I think the solution must be in terms in Bessel function like the H atom but I'm not sure and I don't know how to try to solve this.

• Something is not right. You don't have the energy in the equation.
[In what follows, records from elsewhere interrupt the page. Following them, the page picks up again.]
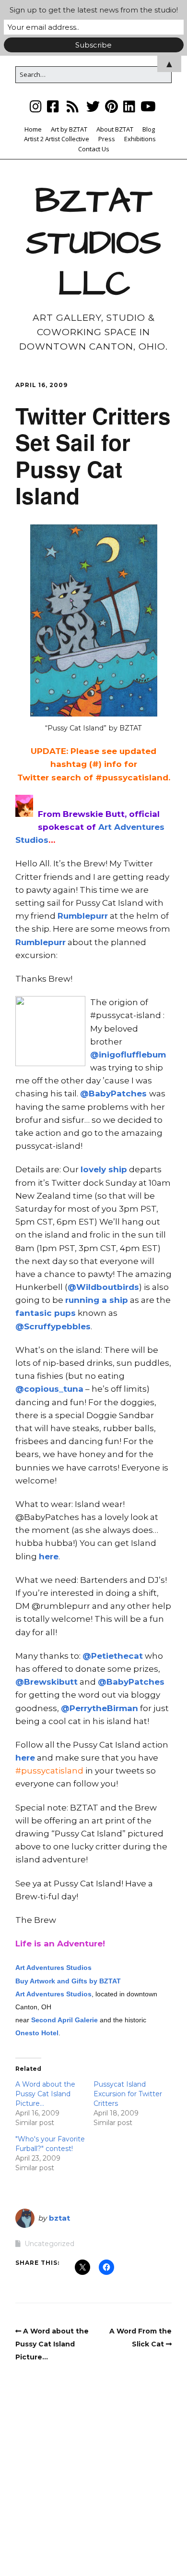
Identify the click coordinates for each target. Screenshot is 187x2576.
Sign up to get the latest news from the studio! (94, 9)
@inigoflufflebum (128, 1054)
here (48, 1556)
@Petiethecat (112, 1656)
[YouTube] (148, 106)
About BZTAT (114, 129)
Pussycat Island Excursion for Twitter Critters (128, 2094)
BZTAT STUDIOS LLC (93, 242)
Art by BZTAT (69, 129)
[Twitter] (93, 106)
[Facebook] (53, 106)
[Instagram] (37, 106)
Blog (148, 129)
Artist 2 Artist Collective (56, 138)
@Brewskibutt (46, 1682)
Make (56, 2541)
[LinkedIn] (129, 106)
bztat (59, 2218)
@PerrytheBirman (99, 1708)
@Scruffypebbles (53, 1326)
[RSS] (72, 106)
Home (33, 129)
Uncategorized (49, 2243)
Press (106, 138)
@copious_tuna (49, 1389)
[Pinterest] (111, 106)
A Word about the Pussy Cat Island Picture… (45, 2094)
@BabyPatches (114, 1093)
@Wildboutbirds (103, 1287)
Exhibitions (140, 138)
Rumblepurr (83, 916)
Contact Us (93, 149)
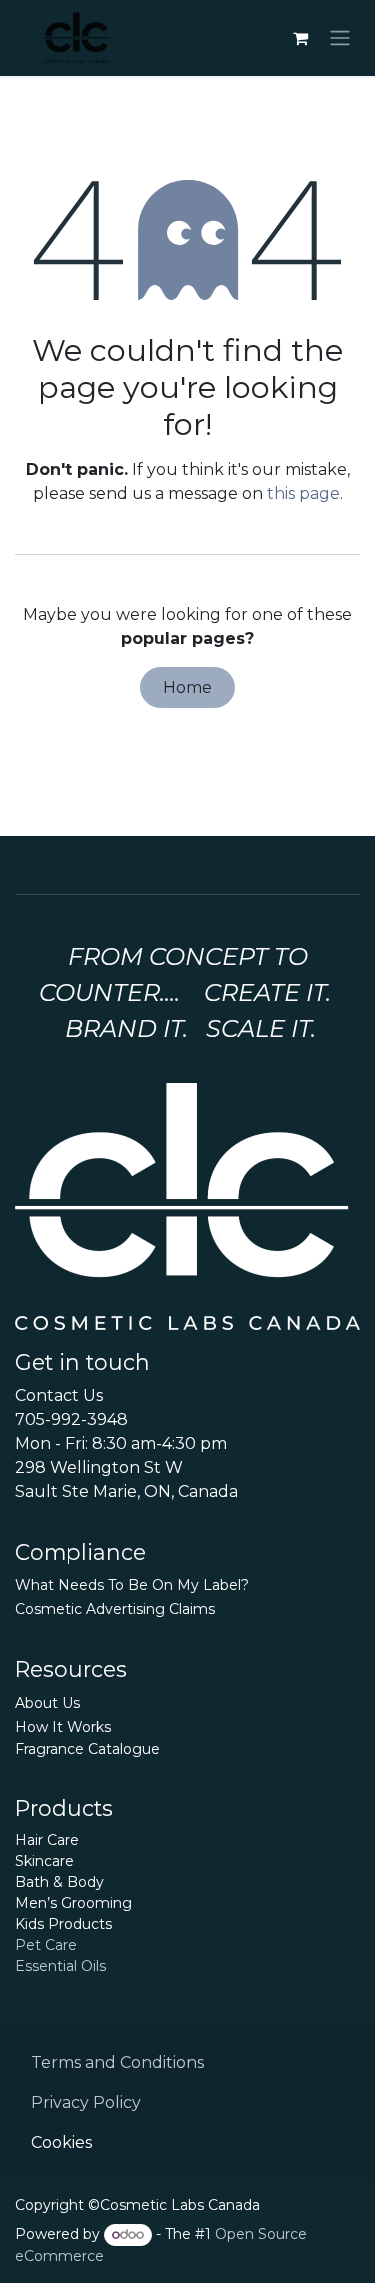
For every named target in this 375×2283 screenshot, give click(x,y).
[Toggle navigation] (340, 38)
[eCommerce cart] (300, 38)
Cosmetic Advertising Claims (115, 1609)
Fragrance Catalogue (87, 1749)
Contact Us (59, 1395)
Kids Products (63, 1924)
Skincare (44, 1861)
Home (187, 687)
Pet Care (46, 1945)
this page (303, 493)
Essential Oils (60, 1966)
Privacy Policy (86, 2102)
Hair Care (47, 1840)
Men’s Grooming (73, 1903)
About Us (47, 1703)
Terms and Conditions (117, 2062)
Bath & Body (59, 1882)
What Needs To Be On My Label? (132, 1585)
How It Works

Also, your equation should be independent of $m$ – Andrei Mar 5 '17 at 17:22
$$\frac{1}{r}\frac{\partial}{\partial{r}}\Big(r\frac{\partial\Psi}{\partial{r}}\Big)+\frac{1}{r^{2}}\frac{\partial^{2}\Psi}{\partial\varphi^{2}}+\frac{\partial^{2}\Psi}{\partial{z}^{2}}+\Big(E-\frac{2mc}{\hbar{r}}\Big)=0$$ Let $\Psi=e^{in\varphi}e^{iqz}\rho(r)$ with $q\in\mathbb{R}$, $n\in\mathbb{Z}$. $$\frac{1}{r}\frac{\partial}{\partial{r}}\Big(r\frac{\partial\rho}{\partial{r}}\Big)-\frac{n^{2}}{r^{2}}\rho+\Big(\frac{2mE}{\hbar}-q^{2}-\frac{2mc}{\hbar{r}}\Big)\rho=0$$ $$r^{2}\rho''+r\rho'+\Big(\Big[\frac{2mE}{\hbar}-q^{2}\Big]r^{2}-\frac{2mc}{\hbar}r-n^{2}\Big)\rho=0$$ Let $\rho(r)=r^{n}\chi(r)$, then $$r\chi''+(2n+1)\chi'+\Big(\Big[\frac{2mE}{\hbar}-q^{2}\Big]r-\frac{2mc}{\hbar}\Big)\chi=0$$ Now, by letting $$\chi=\exp\Big(\Big[\frac{2mE}{\hbar}-q^{2}\Big]r\Big)\eta(r)$$ you get the confluent hypergeometric equation $$r\eta''+\Big(2\Big[\frac{2mE}{\hbar}-q^{2}\Big]r+2n+1\Big)\eta'+\Big((2n+1)\Big[\frac{2mE}{\hbar}-q^{2}\Big]-\frac{2mc}{\hbar}\Big)\eta=0$$ The solution is $$\chi=\exp\Big(-2\Big[\frac{2mE}{\hbar}-q^{2}\Big]r\Big)\mathcal{L}^{2n}_{k}\Big(2\Big[\frac{2mE}{\hbar}-q^{2}\Big]r\Big)$$ $$k+\frac{2n+1}{2}=-\frac{2mc}{\hbar\Big[\frac{2mE}{\hbar}-q^{2}\Big]}$$ $$E_{q, n, k}=-\frac{2c}{2k+2n+1}+\frac{\hbar{q}^{2}}{2m}, \ k\in\mathbb{N}$$ Here $\mathcal{L}^{b}_{a}(z)$ is the assosiated Lagurre polynomial. This solution was chosen with this particular energy, for the wave-function not to be singular and for it to form a basis for the Hilbert space.